Tue, July 23, 2:00 to 3:30pm, Centro de Filosofia e Ciencias Humanas (CFH), Auditorio do Bloco E

Abstract

In some ways, modern industrial whaling separated hunters from their prey in unprecedented ways. Shooting grenade-tipped harpoons from the high bow of diesel catcher-boats, the whaler experienced little uncertainty of success and even less fear from the gigantic creatures that paid their salaries. However, having pursued thousands of whales and accompanied by scientists studying cetacean behavior, industrial whalers actually learned quite a good deal about their quarry’s culture.

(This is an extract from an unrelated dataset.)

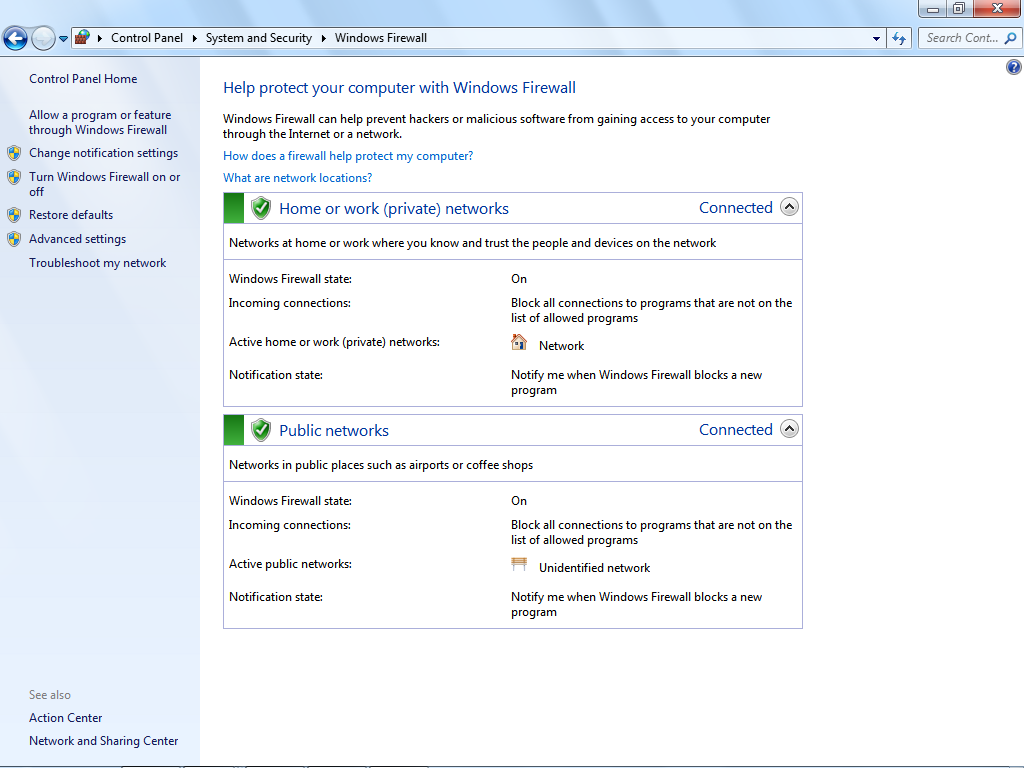Select System and Security in the breadcrumb
This screenshot has width=1024, height=768.
259,38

This paper examines Soviet whalers’ experiences with whalers in the Antarctic, the 20th-century’s most important hunting ground. From 1946 to 1986, thousands of mostly male Soviets left Russia to spend 9 months in the part of earth most distant from their homes and families. There they slaughtered whales which they quickly came to know in detail they hadn’t suspected. First, they began to understand that different species of whales – blue whales, fin whales, sperm whales, and humpbacks – possessed very different behavioral traits. Furthermore, those traits changed over the years as their populations dwindled under sustained attack. Second, whalers began to understand that they were killing not just individual whales, but – poignantly – whale families. Most whale species in the Antarctic traveled in matriarchal family groups, and when one member was attacked, others often came to its defense. Many whalers could not avoid the realization that they left behind their own families to destroy the families of another species. While these feelings rarely led Soviet men to give up their profession, it did color the otherwise celebrated industry with more than a tinge of ambivalence. Such experiences also reveal the fact that the details of historical whale behavior can be recovered from the voluminous materials left behind by the industrial whaling industry.